--- Fragmento del texto ---
--------

Con el engaño consumado, esa relación se modificó. Los grandes medios fueron vistos como cómplices y floreció una generación que vive y respira a través de las redes sociales, y que consume sin espíritu crítico o que, en todo caso, se retroalimenta con mensajes que confirman sus sospechas y repele todo aquello que lo haga dudar. Así se explica que una candidata a legisladora nacional fomente teorías conspirativas y a nadie le llame la atención. La era del terraplanismo cultural.
Es cierto que las redes democratizaron el acceso a la información. Le dieron una horizontalidad tal, que resulta igual de fácil desmentir una fake news que negar hechos históricamente documentados. Absolutamente fuera de control.
Quienes arman las estrategias de campaña lo saben. Por eso, en poco más de diez años, la publicidad en redes y sitios digitales pasó del 4 a más del 50 por ciento. Ese futuro llegó, pero no del todo para los medios. La monetización fuerte es ajena. Se la llevan los gigantes de internet y reparten las migajas. De hecho, la Cámara Nacional Electoral hace acuerdos con esas plataformas: Google, Meta, X (Twitter). Sabe que el tráfico grueso de información está allí y necesita ser regulado.

--------

[Registros del conjunto de datos]
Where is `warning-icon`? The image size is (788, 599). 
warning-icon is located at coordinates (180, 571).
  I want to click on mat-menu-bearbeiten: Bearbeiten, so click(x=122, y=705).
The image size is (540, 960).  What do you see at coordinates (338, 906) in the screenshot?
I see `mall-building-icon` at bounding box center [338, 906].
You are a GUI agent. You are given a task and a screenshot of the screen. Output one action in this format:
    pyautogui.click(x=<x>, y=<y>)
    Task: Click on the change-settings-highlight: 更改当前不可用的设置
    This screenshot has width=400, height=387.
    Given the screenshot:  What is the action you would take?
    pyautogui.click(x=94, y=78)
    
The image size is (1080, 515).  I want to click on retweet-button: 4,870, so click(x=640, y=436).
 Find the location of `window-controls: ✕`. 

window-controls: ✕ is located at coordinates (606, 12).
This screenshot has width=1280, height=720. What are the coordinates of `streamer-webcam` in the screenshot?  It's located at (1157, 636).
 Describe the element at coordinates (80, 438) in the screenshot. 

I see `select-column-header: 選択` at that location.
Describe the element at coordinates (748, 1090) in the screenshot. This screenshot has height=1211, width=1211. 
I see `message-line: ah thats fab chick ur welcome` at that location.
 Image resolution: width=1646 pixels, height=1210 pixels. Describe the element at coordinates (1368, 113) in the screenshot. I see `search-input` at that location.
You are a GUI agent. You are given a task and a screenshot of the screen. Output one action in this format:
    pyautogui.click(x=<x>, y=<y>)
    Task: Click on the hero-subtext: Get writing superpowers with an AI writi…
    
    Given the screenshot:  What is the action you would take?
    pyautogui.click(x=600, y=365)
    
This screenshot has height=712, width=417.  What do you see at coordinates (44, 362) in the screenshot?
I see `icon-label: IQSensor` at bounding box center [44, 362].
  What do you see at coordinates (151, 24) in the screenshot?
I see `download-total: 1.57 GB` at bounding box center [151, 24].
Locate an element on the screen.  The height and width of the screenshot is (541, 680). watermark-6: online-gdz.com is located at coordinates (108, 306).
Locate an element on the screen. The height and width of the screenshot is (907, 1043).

--------

--- Consignas ---
a – Responde estas preguntas sobre el texto acerca de las redes sociales y los medios:
(i) ¿Cómo llama el texto a la era actual?
(ii) Según el texto, ¿qué resulta igual de fácil que desmentir una fake news?
(iii) ¿Con qué plataformas hace acuerdos la Cámara Nacional Electoral?
b – Vuelve a escribir, tal cual aparece en el texto sobre las redes sociales y los medios, el tramo que empieza con las palabras "Quienes arman las" y termina con "necesita ser regulado.".

--- Respuestas por consigna ---
a –
(i) La era del terraplanismo cultural.
(ii) Negar hechos históricamente documentados.
(iii) Con Google, Meta y X (Twitter).

b –
Quienes arman las estrategias de campaña lo saben. Por eso, en poco más de diez años, la publicidad en redes y sitios digitales pasó del 4 a más del 50 por ciento. Ese futuro llegó, pero no del todo para los medios. La monetización fuerte es ajena. Se la llevan los gigantes de internet y reparten las migajas. De hecho, la Cámara Nacional Electoral hace acuerdos con esas plataformas: Google, Meta, X (Twitter). Sabe que el tráfico grueso de información está allí y necesita ser regulado.